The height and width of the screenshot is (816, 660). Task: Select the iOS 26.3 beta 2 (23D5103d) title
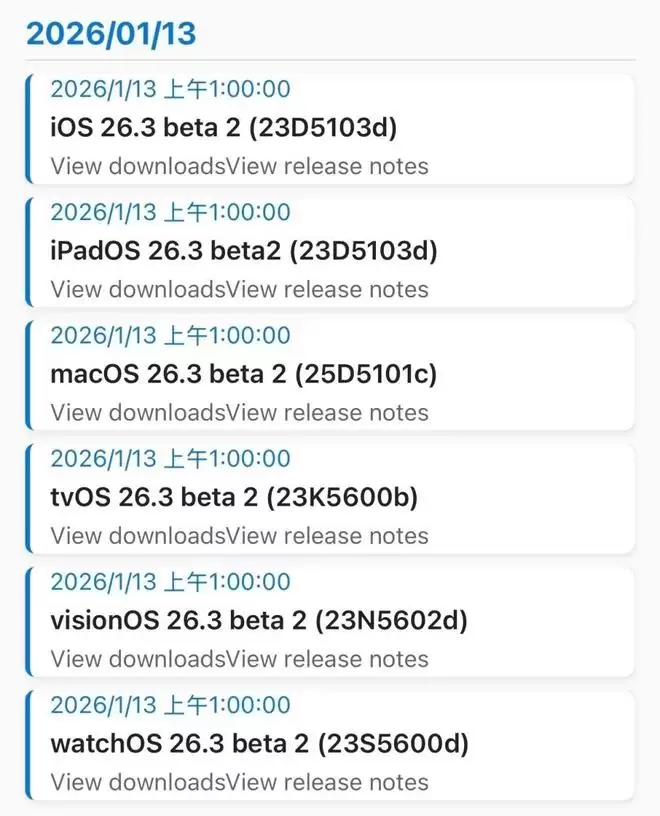tap(224, 127)
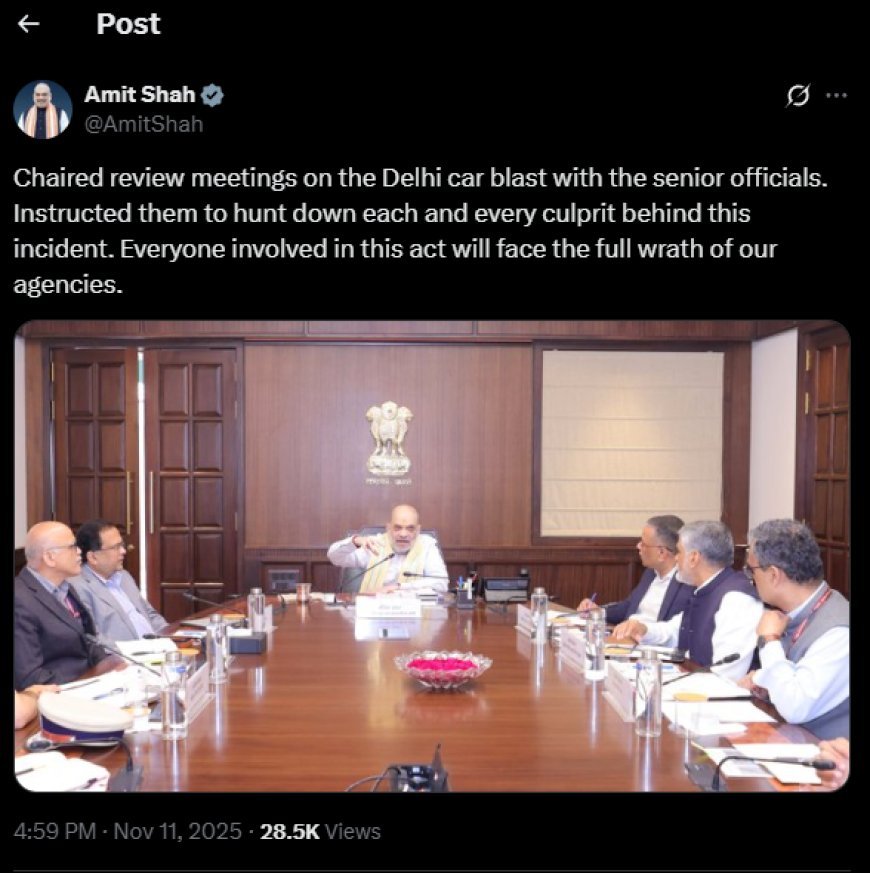
Task: Open the Grok slashed-circle icon
Action: 798,96

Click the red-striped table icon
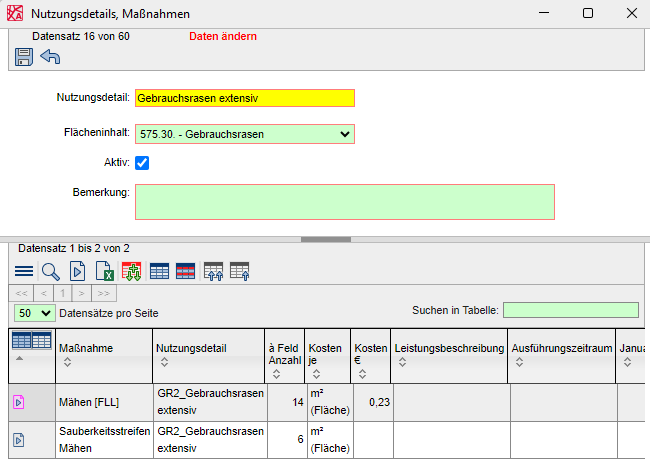pyautogui.click(x=185, y=271)
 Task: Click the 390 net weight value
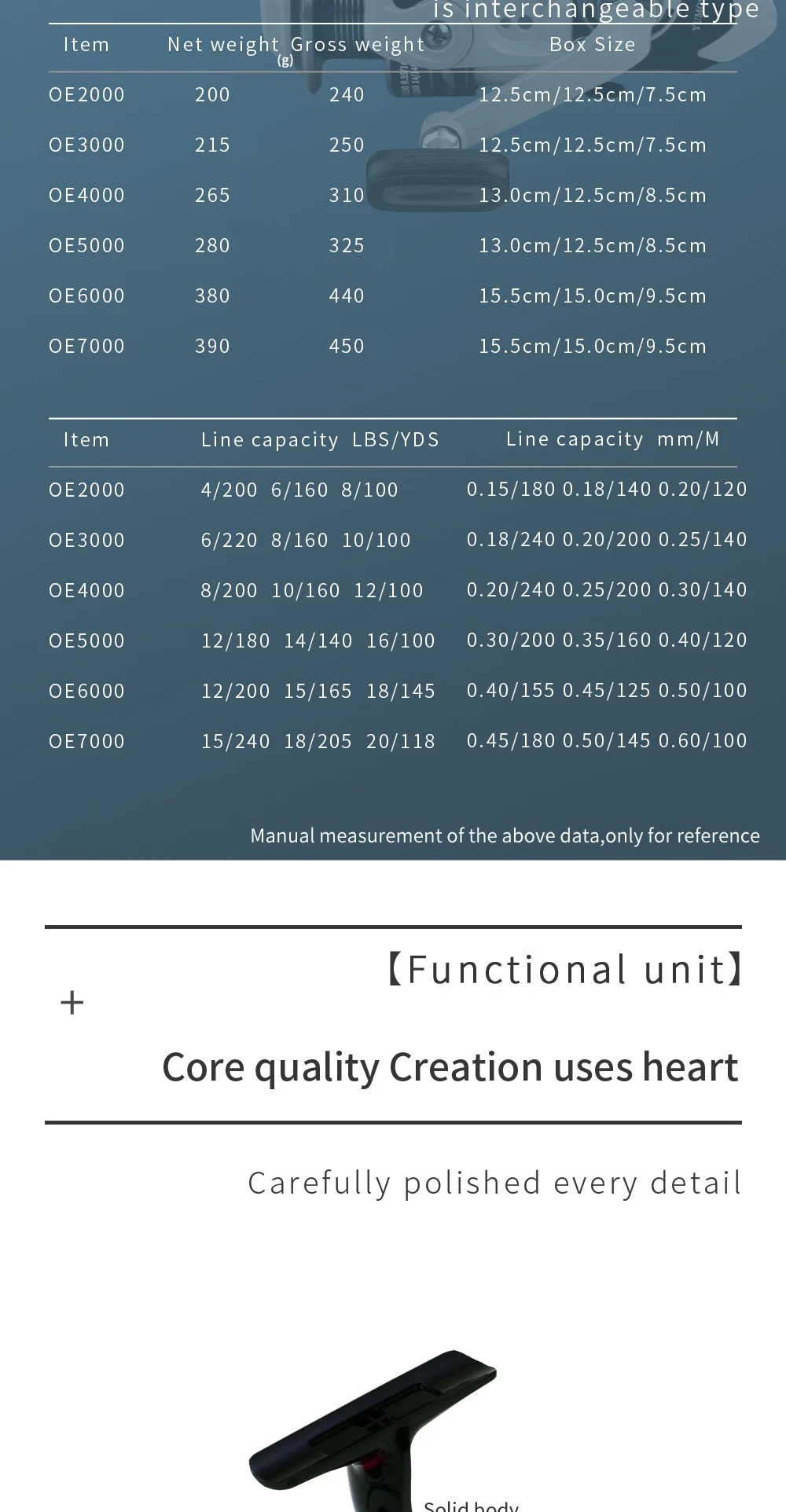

[The problem]
The aim is an exact repeat of the entire listing, stripped of pictures.

[Solution]
The height and width of the screenshot is (816, 660). Task: Select the iOS 26.3 beta 2 (23D5103d) title
tap(224, 127)
Task: Open the Grok slashed-circle icon
Action: 798,96

Click the red-striped table icon
pyautogui.click(x=185, y=271)
 Task: Click the 390 net weight value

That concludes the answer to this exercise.